What is known is that Washington is preparing a response encompassing pressure from government and financial institutions to support for independent civil society groups with the goal of deterring Bukele’s growing authoritarianism. A clear and consistent message must accompany these actions.
El Salvador’s president is egomaniacal, intolerant of dissent, and surrounded by yes-men, and thus is ill disposed to negotiation unless he has no other option. And when he has no other option, he uses the police, military, fiscal and regulatory bodies, and an army of social media trolls – coordinated by officials within his government – to harass his critics and their relatives. Even US members of Congress have been subjected to these attacks by Bukele’s trolls which have led some in Congress to suggest that Bukele could present a national security threat to the US.
Bukele believes he can act with impunity. The US knows that Bukele does not only wish to control all of the organs of government in El Salvador, but to eliminate all dissent and news media which contradict him. This can be seen in the attacks, via financial audits and regulatory agencies on the independent news site El Faro, and business owners who have been critical of the president. As with Maduro, Putin, Erdogan and other strongman leaders, Bukele’s strategy is to pressure and co-opt traditional elites, and bring in corrupt figures from past administrations, and thus create a new political-economic elite loyal to, and dependent on the new government.

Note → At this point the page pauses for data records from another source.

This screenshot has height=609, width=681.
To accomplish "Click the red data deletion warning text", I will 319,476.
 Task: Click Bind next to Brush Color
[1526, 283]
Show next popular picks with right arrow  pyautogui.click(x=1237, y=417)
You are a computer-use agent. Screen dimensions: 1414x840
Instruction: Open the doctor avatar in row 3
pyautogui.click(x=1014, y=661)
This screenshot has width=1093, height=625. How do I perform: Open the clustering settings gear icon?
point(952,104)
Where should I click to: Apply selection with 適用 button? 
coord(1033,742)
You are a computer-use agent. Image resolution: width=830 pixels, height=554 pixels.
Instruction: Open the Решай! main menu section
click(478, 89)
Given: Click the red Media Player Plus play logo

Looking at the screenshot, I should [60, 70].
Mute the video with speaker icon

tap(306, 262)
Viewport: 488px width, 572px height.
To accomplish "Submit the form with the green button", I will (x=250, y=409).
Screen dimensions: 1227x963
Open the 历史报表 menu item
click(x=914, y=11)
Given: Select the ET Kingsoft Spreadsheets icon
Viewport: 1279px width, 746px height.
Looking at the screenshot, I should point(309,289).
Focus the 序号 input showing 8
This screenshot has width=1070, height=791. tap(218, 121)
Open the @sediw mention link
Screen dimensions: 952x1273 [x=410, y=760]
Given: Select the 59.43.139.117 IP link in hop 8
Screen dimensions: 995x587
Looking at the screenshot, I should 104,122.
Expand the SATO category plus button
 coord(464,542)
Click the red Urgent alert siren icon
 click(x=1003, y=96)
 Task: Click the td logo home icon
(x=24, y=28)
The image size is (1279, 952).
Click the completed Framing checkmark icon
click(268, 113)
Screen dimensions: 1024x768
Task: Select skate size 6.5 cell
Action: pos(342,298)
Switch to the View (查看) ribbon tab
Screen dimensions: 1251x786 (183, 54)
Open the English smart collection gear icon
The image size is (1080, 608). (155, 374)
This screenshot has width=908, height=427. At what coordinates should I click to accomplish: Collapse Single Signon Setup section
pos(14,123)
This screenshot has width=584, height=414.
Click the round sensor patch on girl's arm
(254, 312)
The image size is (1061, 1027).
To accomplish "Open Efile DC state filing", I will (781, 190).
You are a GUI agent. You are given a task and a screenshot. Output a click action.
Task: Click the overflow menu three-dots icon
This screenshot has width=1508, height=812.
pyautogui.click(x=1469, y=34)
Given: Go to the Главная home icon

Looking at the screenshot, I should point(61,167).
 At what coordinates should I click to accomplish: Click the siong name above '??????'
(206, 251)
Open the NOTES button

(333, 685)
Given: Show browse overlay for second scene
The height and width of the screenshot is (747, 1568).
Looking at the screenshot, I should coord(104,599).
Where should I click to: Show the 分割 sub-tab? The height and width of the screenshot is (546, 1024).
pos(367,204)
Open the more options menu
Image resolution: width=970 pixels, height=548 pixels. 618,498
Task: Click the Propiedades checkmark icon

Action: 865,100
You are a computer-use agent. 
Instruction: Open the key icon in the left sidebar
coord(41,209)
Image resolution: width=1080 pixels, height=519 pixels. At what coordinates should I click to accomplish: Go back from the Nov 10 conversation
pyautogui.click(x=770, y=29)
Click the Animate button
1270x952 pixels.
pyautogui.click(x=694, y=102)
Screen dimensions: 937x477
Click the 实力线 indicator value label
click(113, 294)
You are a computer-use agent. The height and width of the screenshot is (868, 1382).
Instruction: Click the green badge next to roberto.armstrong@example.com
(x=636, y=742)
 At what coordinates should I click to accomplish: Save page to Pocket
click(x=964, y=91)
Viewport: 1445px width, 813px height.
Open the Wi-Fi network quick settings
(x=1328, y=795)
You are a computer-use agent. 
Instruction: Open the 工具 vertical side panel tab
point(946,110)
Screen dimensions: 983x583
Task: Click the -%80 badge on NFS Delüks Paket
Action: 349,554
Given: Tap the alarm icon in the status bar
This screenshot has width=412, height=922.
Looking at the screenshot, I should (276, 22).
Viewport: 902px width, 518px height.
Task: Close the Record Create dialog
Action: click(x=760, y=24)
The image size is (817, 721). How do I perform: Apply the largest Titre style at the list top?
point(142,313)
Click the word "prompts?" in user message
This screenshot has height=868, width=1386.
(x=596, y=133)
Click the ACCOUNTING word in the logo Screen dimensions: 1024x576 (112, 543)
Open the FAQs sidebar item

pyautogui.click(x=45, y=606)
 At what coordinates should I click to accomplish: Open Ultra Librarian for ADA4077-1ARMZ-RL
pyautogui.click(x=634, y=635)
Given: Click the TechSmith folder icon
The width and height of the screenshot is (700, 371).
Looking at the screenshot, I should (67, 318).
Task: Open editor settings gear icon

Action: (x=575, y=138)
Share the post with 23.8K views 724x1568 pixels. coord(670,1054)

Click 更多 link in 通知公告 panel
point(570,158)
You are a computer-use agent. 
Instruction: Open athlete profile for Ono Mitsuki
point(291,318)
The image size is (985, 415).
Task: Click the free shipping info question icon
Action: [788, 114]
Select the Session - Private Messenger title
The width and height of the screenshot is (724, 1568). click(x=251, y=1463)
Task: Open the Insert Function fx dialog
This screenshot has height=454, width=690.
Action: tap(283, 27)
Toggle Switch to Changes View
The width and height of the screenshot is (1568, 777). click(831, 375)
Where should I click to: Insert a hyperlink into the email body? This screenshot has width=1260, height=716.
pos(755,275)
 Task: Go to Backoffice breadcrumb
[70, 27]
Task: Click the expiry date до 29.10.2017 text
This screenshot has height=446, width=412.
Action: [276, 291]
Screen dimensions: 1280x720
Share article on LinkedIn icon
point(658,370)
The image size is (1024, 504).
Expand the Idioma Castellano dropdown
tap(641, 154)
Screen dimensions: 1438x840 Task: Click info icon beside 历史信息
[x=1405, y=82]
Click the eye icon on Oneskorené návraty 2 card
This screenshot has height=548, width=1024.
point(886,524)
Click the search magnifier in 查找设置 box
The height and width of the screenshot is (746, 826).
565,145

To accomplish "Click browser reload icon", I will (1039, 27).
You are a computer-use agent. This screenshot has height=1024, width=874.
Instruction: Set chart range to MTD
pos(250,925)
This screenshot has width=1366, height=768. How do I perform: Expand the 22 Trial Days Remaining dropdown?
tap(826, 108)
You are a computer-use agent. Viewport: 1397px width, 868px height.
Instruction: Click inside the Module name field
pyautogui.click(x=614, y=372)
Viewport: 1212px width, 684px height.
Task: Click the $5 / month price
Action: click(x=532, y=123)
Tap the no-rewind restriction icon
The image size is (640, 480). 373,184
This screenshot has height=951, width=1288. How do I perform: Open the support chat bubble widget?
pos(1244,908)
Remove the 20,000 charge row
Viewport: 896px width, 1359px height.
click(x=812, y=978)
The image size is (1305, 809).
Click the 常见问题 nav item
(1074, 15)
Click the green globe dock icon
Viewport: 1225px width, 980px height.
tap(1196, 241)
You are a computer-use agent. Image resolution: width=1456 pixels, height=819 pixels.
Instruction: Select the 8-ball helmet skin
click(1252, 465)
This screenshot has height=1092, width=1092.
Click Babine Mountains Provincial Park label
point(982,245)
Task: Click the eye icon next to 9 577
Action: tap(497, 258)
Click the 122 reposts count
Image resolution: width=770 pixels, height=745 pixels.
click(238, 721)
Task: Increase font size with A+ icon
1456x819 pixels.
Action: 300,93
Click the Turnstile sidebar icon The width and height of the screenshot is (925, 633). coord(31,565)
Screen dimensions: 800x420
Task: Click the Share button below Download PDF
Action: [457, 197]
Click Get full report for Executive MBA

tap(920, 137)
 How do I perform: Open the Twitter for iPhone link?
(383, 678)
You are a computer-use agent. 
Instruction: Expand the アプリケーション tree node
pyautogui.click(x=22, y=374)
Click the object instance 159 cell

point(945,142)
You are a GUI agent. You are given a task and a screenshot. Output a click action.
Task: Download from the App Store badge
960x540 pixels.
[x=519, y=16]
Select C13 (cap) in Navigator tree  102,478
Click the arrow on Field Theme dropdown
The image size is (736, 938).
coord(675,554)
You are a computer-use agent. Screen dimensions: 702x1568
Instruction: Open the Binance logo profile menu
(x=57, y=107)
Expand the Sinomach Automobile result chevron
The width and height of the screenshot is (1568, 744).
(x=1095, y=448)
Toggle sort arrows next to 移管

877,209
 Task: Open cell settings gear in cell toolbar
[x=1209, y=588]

Washington has a duty to right its dubious history with El Salvador, to check Bukele and preserve the country’s hard won democracy. So far, despite US influence with multilateral institutions, cultural influence in El Salvador - where nearly everyone has relatives living in the US - efficient and powerful bureaucratic levers, and a bipartisan consensus, there is not yet a clear endgame. If Bukele continues along his path, the US could be in a lose-lose situation: lose in foreign relations with El Salvador, which is rumored to be negotiating bilateral deals with China and Russia – and lose in domestic politics from a future migration wave triggered by authoritarian repression.
Experience in the region shows that cautious reactions against authoritarian governments only emboldens them. We can see in the cases of Honduras and Nicaragua examples of how this can play out. Hondurans are still paying the price of the unconstitutional election of current President Juan Orlando Hernandez, who is currently at the center of a criminal drug trafficking case in the US. In Nicaragua, President Daniel Ortega now controls the entire state apparatus and has consolidated complete and unrivaled power.
If Washington is unclear and timid in its approach, El Salvador could follow the same autocratic path. Bukele’s next steps could be constitutional reforms for unlimited reelection, a law that prevents Salvadoran civil society organization from receiving foreign aid, or rule through a family dynasty that he is building. The result would be pushback from social movements, which would be met with state repression by the Bukele government against civil society, the press, businesses, and their families. The president’s authoritarian ambitions are not going to change today or in a year, the only thing that will change are his reactions to pushback. Washington should take note of this.
(Dr. Ricardo Valencia is an assistant professor at California State University, Fullerton. Dr. Michael Paarlberg is an assistant professor at Virginia Commonwealth University.)